The parties do not dispute that, in June and July 2017, Sylla received three wire transfers of $10,000, $5,000, and $7,500, totaling $22,500, from COFS's escrow account with ELC. Docket no. 119-1 at 3. Sylla contends these payments were a typical 1% fee "for locating, disclosing and introducing the site from which the compliant frac sand was delivered," as was reasonable and customary in the frac sand industry. Id. Sylla asserts that 22,500 tons of frac sand was delivered from CSI, and thus $22,500 represents his fee. Docket no. 119-1 at 2-3.

COFS's motion to strike Sylla's affidavit testimony in this regard is denied. Although it is true that Sylla does not demonstrate personal knowledge of how much sand was delivered, he is competent to testify that he believed that he was receiving payments totaling $1 per ton. The amount of sand that was actually delivered is readily verifiable from other sources, and COFS contends that only 12,000 tons of sand were acquired from CSI.
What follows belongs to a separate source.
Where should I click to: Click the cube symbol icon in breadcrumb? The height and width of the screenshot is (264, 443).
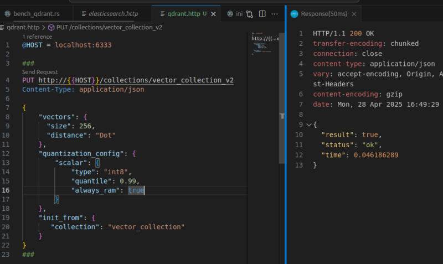pyautogui.click(x=51, y=27)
On June 15, ELC paid out a total of $60,50 in escrow funds to Sylla, David Bravo, ELC, and Howard Resources. The June 15, 2017 "distribution of funds" authorization letter is signed by Stan Bates, and lists a "flat fee" payment to Sylla of $10,000, "flat fee" payments to David Bravo, ELC, and Bates Energy, and $1 per ton ($5,050) to Howard Resources. Docket no. 124-11 (Ex. J(1)) at 2. The specific disbursement authorization to Sylla is signed by Stan Bates via "electronic signature added under authorization by Frac Sand Unlimited, LLC." Docket no. 124-11 at 3.

Austin Howard of Howard Resources testified that he was to receive $1 per ton commission on sand that Bates delivered to COFS. Docket no. 124-10 at 13.

The June 30, 2017 distribution authorization letter is signed by Bates and also shows a "flat fee" of $5,000 to Sylla, as well as "flat fee" payments to Bravo, ELC, and Bates Energy. Docket no. 124-11 at 8. The specific disbursement authorization is signed by Bates with "electronic signature added under authorization by Frac Sand Unlimited, LLC" and states the amount to disburse as "$5000.00 exactly Additional Liquidated Damages COS." Id. at 12. And the July 19, 2017 distribution shows a "flat fee" of $7,500 to Sylla and a $6,500 "flat fee" to Howard Resources and "flat fee" payments to Bravo, Bates Energy, and ELC. Docket no. 124-11 at 15. Other than the $1 per ton payment to Howard Resources, ELC's notations on the wire transfers characterize them as "flat fees" and state they are "liquidated damages and administration fees" rather than commission payments. Sylla asserts that he had no control over or involvement in how ELC characterized the payments.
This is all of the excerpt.